Rewrite the entries starting at the line containing "Where should I click to: Choose" and ending at the line containing "pyautogui.click(x=331, y=787)", swapping every "sidebar" for "navigation rail" and leaving everything else unchanged.

==== SUPPLIED RECORDS ====

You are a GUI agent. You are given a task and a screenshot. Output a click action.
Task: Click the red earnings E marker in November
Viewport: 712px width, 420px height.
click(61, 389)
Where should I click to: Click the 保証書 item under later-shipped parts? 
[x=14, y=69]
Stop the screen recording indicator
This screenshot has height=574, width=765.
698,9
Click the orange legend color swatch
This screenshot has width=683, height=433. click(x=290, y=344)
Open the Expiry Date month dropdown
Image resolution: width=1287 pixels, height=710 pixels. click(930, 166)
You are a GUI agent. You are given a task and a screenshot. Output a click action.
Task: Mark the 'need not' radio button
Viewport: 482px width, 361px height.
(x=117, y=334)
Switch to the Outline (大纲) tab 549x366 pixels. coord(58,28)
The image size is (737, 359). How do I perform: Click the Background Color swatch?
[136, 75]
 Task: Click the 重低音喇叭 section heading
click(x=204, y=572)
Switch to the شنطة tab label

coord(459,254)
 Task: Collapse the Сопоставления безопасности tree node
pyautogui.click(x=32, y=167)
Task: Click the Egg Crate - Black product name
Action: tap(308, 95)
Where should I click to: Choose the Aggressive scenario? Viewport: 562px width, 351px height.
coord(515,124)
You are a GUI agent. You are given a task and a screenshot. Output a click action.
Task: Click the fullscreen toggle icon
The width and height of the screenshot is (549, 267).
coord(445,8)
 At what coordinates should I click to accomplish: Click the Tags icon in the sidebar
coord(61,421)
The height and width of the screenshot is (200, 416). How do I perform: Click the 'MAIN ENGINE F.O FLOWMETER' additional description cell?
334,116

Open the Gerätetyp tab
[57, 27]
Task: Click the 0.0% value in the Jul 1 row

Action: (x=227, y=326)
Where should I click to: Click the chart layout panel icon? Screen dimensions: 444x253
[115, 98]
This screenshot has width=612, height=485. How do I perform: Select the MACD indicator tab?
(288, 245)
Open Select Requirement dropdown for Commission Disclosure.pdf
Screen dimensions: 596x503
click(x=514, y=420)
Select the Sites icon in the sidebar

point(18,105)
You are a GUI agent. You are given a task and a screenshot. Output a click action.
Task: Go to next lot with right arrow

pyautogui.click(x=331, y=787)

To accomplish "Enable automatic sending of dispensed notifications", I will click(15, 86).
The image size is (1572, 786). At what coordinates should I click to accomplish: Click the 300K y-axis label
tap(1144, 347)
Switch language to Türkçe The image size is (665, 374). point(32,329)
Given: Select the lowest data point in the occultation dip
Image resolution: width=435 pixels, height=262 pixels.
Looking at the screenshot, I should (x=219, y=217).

====

■ RESULT OF THIS TASK ■
Where should I click to: Choose the Aggressive scenario? Viewport: 562px width, 351px height.
coord(515,124)
You are a GUI agent. You are given a task and a screenshot. Output a click action.
Task: Click the fullscreen toggle icon
The width and height of the screenshot is (549, 267).
coord(445,8)
 At what coordinates should I click to accomplish: Click the Tags icon in the navigation rail
coord(61,421)
The height and width of the screenshot is (200, 416). How do I perform: Click the 'MAIN ENGINE F.O FLOWMETER' additional description cell?
334,116

Open the Gerätetyp tab
[57, 27]
Task: Click the 0.0% value in the Jul 1 row

Action: (x=227, y=326)
Where should I click to: Click the chart layout panel icon? Screen dimensions: 444x253
[115, 98]
This screenshot has width=612, height=485. How do I perform: Select the MACD indicator tab?
(288, 245)
Open Select Requirement dropdown for Commission Disclosure.pdf
Screen dimensions: 596x503
click(x=514, y=420)
Select the Sites icon in the navigation rail

point(18,105)
You are a GUI agent. You are given a task and a screenshot. Output a click action.
Task: Go to next lot with right arrow

pyautogui.click(x=331, y=787)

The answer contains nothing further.